The inaugural awards were presented to Dorothy Broom and Sue Andrews, two women who have both given their time, effort, expertise and commitment in a voluntary capacity to Women’s Health Matters and in doing so have enhanced the organisations reputation, as well as contributing significantly to the establishment, operation and the continued future of Women’s Health Matters.
Dorothy Broom
Dorothy has spent over 30 years teaching and researching gender and various aspects of the sociology of health, working as a Professor at the National Centre for Epidemiology and Population Health at the Australian National University. She is an expert in women’s health and women’s health centres and published Damned If We Do: Contradictions in Women’s Health Care, a political history of Australia’s feminist community health centres in 1991.
Following the release of the first National Women’s Health Policy and the allocation of funding to the states and territories, Dorothy took a lead role in the ACT consultations that eventually led to the creation of the Canberra Women’s Health Centre (later to become Women’s Health Matters). She spoke at the opening of the organisation in 1991 about its “revolutionary” nature as the first feminist health service to be funded by the National Women’s Health Policy.
Dorothy also played a pivotal role in the successful defence of a sex discrimination complaint brought against the organisation. She wrote and spoke publicly about the case and was called upon on the Commonwealth’s behalf as an expert witness to give evidence at the hearings.
Sue Andrews
Sue Andrews has made a significant contribution to the Women’s Health Matters over time. Sue Andrews is a feminist with a passion for women’s health activism and social justice and was instrumental in establishing the Women’s Health Matters. She helped organise the initial community consultations that led to the establishment of what was to be the Canberra Women’s Health Centre. From 1989 to 1990 she was on the interim management committee charged with setting up the organisation and was a member of the Women’s Health Matters first management committee until 1993. Sue helped to organise the organisation’s inaugural public meeting and the official opening in 1991.
Three months after the opening, when a sex discrimination case was lodged against the organisation, Sue invested her time and energy into fighting the case to secure the future of Women’s Health Matters and other women’s services.

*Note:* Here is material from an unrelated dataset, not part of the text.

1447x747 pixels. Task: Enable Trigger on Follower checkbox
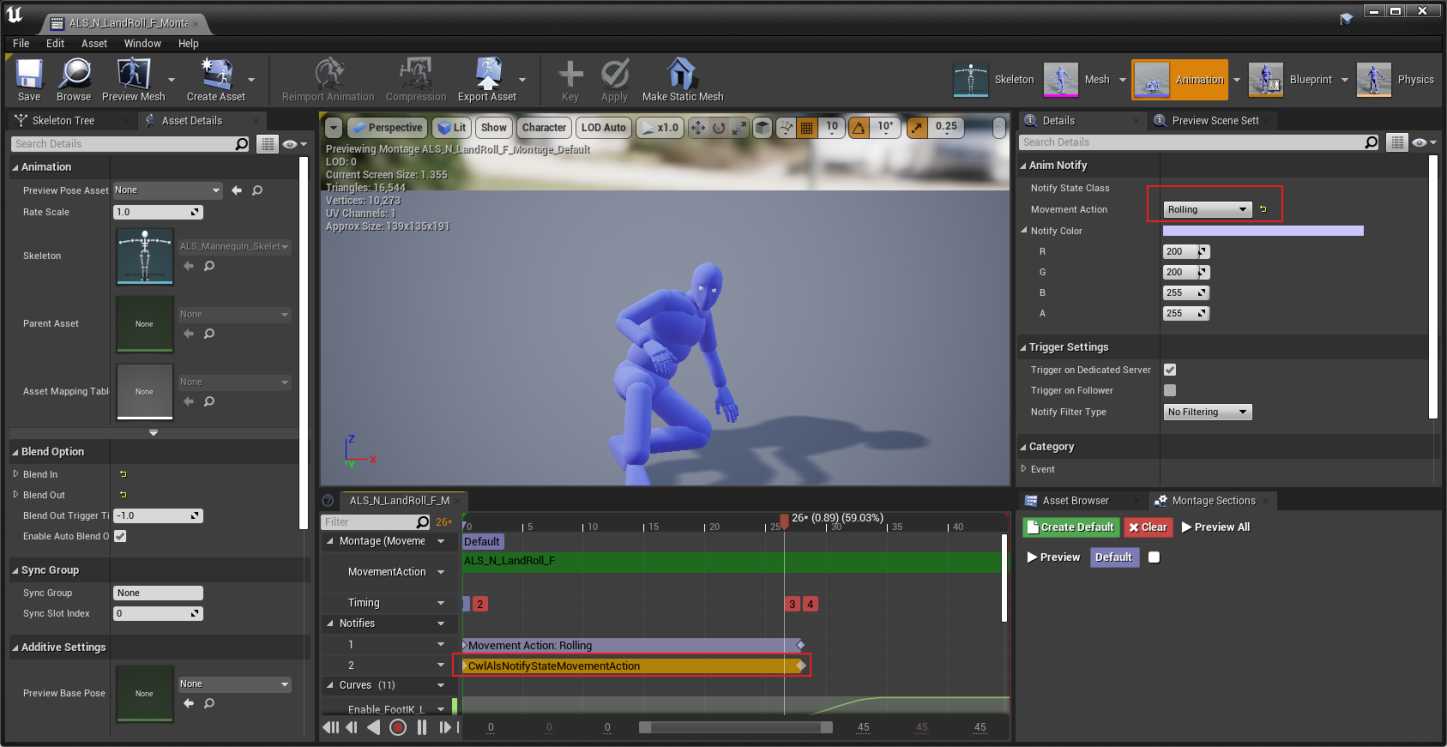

Sue has remained a supporter of the Women’s Health Matters for many years and has continued to work on issues related to gender and women’s health. In the early 1990s She worked for Family Planning Australia, and then as the ACT Women’s Health Adviser until 1998. She was Manager of the Women’s Policy Unit in the Chief Minister’s Department until 2001 and authored a number of instrumental reports for the ACT Government, including a Review of Sexual Assault Services in the ACT. Sue went on to complete her PhD in Women’s Studies at the Australian National University.